What the task requires :: Starting at the first line of the data below, write out each line exactly until you reach the line containing "Viewport: 734px width, 446px height.", and include that line too.

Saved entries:
────────────────────

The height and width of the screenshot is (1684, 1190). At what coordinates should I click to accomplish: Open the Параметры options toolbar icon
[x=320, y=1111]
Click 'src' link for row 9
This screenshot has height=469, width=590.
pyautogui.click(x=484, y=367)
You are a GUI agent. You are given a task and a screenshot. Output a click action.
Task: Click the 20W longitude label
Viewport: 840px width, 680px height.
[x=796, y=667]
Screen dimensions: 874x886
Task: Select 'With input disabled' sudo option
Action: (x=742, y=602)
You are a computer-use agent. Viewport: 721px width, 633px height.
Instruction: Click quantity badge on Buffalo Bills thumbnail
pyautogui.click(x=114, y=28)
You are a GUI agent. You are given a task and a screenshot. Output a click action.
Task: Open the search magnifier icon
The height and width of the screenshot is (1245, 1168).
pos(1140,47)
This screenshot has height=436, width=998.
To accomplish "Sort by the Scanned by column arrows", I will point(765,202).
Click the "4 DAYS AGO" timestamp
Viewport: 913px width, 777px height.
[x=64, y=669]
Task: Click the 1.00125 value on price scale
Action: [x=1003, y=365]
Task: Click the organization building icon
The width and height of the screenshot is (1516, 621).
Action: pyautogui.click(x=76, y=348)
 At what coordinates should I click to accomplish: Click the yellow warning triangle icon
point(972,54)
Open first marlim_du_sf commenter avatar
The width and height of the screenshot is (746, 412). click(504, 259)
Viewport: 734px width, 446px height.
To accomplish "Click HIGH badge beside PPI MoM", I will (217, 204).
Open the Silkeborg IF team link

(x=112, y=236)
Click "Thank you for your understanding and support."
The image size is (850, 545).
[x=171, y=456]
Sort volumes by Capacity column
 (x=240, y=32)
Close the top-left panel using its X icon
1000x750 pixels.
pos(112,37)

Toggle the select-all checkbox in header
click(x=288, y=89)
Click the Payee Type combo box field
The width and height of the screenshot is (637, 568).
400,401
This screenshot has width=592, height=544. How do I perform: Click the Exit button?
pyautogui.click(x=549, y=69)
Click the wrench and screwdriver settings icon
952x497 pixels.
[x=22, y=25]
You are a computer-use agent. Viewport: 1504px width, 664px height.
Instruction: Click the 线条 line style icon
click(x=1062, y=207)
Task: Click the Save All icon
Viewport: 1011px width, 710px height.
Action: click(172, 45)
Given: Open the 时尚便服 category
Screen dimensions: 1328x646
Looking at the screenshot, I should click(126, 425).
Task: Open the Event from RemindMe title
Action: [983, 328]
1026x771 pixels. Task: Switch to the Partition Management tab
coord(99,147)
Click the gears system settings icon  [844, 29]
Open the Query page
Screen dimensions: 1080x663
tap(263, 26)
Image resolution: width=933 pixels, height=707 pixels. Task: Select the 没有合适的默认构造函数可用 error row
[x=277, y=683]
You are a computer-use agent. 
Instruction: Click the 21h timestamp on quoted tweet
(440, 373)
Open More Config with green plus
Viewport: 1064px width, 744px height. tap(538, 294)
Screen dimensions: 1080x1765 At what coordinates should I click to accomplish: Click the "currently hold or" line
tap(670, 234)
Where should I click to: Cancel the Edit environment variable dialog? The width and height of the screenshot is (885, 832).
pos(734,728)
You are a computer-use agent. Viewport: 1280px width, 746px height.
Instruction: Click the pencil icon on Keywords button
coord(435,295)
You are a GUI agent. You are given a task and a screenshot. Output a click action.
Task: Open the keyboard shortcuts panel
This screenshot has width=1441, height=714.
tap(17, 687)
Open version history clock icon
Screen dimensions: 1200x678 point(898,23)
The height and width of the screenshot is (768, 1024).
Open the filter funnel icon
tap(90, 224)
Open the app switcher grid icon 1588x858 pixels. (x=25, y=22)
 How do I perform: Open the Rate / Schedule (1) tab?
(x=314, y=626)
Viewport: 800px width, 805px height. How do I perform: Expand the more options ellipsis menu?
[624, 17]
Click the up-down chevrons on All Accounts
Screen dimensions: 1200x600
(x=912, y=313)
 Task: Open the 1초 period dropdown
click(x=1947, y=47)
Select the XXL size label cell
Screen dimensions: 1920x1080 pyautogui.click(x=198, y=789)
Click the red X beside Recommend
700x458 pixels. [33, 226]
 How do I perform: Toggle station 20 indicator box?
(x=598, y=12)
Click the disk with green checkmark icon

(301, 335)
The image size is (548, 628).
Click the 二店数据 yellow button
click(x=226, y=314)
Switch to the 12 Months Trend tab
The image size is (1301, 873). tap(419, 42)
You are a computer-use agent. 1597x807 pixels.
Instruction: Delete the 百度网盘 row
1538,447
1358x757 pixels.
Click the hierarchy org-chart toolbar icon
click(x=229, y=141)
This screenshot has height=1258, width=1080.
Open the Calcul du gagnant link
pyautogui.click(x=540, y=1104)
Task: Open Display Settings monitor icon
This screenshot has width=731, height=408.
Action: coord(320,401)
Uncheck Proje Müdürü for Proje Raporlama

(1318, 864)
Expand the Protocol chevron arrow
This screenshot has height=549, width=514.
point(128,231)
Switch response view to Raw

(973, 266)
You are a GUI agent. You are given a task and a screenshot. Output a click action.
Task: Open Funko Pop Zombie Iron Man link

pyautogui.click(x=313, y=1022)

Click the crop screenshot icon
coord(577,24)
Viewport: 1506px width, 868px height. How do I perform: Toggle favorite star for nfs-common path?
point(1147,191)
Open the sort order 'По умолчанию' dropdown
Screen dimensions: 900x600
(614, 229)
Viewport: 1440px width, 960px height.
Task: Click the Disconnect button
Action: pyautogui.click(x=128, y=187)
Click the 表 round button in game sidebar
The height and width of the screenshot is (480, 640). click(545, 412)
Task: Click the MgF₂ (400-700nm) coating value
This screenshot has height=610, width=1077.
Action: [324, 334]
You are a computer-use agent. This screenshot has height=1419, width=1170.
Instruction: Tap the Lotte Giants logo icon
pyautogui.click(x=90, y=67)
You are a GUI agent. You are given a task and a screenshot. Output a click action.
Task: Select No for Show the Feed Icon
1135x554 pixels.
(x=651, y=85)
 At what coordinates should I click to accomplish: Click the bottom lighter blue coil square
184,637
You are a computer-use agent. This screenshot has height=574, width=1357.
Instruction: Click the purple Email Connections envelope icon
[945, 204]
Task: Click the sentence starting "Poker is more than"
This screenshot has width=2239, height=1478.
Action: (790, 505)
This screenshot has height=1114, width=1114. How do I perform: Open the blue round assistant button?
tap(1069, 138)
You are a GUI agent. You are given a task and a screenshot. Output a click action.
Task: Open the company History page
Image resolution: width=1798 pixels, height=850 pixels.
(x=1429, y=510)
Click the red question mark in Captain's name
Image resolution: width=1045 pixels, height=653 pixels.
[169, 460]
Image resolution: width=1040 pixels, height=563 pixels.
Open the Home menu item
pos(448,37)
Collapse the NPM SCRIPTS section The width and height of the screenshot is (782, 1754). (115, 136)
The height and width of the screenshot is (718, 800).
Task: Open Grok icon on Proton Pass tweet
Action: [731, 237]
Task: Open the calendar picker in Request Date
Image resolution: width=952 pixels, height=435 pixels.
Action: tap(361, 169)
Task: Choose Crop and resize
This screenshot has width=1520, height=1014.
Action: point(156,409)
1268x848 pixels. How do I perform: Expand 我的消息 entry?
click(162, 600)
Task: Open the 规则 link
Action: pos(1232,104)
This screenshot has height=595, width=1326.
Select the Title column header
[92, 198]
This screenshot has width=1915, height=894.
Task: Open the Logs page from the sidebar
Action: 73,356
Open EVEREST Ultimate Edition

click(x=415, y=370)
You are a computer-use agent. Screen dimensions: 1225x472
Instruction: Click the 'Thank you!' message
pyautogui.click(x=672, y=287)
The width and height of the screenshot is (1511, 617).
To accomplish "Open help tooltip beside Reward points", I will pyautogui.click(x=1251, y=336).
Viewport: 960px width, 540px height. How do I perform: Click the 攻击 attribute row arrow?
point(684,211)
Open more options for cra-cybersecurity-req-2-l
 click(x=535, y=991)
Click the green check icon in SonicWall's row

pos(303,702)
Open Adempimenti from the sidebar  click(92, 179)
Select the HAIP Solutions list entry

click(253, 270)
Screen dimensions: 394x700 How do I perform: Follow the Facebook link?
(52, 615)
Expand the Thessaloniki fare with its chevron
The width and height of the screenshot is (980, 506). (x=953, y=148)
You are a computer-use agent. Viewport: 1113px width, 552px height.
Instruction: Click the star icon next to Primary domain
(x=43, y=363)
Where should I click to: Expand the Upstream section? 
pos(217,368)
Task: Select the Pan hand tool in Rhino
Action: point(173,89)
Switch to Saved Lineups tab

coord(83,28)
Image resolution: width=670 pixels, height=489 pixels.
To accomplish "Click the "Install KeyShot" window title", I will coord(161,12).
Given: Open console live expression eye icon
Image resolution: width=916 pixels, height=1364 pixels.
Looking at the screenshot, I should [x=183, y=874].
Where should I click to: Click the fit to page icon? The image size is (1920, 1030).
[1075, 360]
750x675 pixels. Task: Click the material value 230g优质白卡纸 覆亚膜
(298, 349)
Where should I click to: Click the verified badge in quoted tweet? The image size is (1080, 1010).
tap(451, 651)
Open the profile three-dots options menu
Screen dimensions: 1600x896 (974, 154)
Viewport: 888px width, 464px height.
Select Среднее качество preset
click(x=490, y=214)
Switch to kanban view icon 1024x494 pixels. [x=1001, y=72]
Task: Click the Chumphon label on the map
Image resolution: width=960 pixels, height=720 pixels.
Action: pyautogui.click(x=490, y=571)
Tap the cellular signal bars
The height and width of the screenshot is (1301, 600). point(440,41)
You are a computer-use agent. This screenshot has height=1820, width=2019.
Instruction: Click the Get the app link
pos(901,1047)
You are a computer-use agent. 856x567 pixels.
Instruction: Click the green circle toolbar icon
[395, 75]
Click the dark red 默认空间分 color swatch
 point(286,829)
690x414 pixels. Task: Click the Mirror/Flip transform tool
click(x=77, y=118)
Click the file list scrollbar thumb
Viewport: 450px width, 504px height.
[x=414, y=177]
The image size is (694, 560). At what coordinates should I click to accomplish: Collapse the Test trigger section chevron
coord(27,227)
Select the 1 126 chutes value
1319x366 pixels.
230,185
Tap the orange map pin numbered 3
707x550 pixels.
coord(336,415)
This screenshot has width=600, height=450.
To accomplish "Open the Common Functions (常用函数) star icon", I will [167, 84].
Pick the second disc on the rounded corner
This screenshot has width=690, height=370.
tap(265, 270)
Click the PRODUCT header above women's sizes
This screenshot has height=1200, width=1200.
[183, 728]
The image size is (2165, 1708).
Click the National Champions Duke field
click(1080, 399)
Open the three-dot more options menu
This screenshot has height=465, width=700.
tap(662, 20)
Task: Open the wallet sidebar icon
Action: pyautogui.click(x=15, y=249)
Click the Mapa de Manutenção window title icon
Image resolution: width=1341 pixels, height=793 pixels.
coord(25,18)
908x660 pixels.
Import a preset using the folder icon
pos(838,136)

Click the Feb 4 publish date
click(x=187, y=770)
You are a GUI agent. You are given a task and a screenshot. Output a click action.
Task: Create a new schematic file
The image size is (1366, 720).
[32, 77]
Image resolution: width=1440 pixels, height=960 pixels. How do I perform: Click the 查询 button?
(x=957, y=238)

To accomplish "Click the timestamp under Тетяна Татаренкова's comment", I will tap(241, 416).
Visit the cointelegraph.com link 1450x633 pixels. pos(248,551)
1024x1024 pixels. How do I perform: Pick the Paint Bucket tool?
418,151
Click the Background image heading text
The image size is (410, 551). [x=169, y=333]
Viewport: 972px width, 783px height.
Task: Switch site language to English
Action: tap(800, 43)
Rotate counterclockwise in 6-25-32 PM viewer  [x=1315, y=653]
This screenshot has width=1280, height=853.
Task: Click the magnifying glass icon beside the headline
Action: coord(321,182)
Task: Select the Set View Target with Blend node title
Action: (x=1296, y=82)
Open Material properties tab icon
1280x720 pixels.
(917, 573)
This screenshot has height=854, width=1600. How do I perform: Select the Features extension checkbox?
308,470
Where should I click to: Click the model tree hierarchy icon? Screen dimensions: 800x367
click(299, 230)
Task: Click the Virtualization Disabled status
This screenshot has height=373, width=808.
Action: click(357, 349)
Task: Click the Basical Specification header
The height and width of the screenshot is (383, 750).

────────────────────

Task output ::
The height and width of the screenshot is (1684, 1190). At what coordinates should I click to accomplish: Open the Параметры options toolbar icon
[x=320, y=1111]
Click 'src' link for row 9
This screenshot has height=469, width=590.
pyautogui.click(x=484, y=367)
You are a GUI agent. You are given a task and a screenshot. Output a click action.
Task: Click the 20W longitude label
Viewport: 840px width, 680px height.
[x=796, y=667]
Screen dimensions: 874x886
Task: Select 'With input disabled' sudo option
Action: (x=742, y=602)
You are a computer-use agent. Viewport: 721px width, 633px height.
Instruction: Click quantity badge on Buffalo Bills thumbnail
pyautogui.click(x=114, y=28)
You are a GUI agent. You are given a task and a screenshot. Output a click action.
Task: Open the search magnifier icon
The height and width of the screenshot is (1245, 1168).
pos(1140,47)
This screenshot has height=436, width=998.
To accomplish "Sort by the Scanned by column arrows", I will point(765,202).
Click the "4 DAYS AGO" timestamp
Viewport: 913px width, 777px height.
[x=64, y=669]
Task: Click the 1.00125 value on price scale
Action: [x=1003, y=365]
Task: Click the organization building icon
The width and height of the screenshot is (1516, 621).
Action: pyautogui.click(x=76, y=348)
 At what coordinates should I click to accomplish: Click the yellow warning triangle icon
point(972,54)
Open first marlim_du_sf commenter avatar
The width and height of the screenshot is (746, 412). click(504, 259)
Viewport: 734px width, 446px height.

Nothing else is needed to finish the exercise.